## Entries provided
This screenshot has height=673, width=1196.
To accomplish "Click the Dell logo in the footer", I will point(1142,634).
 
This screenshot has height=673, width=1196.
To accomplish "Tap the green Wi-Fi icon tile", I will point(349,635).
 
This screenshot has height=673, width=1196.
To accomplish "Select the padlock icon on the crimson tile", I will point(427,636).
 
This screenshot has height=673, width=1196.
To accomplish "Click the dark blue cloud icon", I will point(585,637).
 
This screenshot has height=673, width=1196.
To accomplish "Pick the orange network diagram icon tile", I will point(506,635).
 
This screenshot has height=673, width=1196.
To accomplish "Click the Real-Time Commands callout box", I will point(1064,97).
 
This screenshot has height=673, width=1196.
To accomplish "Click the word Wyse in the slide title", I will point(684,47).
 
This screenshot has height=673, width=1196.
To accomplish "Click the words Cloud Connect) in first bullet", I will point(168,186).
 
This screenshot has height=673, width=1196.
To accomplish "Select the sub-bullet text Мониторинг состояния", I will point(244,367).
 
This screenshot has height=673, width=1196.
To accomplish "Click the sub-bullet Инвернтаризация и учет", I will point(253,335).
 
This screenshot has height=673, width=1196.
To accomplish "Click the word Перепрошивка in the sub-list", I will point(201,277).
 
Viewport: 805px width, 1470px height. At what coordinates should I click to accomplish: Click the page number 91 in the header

## Request
Pull out every line in the listing above that contains the word "Select". Matching is case-sensitive.

## The solution
To accomplish "Select the padlock icon on the crimson tile", I will point(427,636).
To accomplish "Select the sub-bullet text Мониторинг состояния", I will point(244,367).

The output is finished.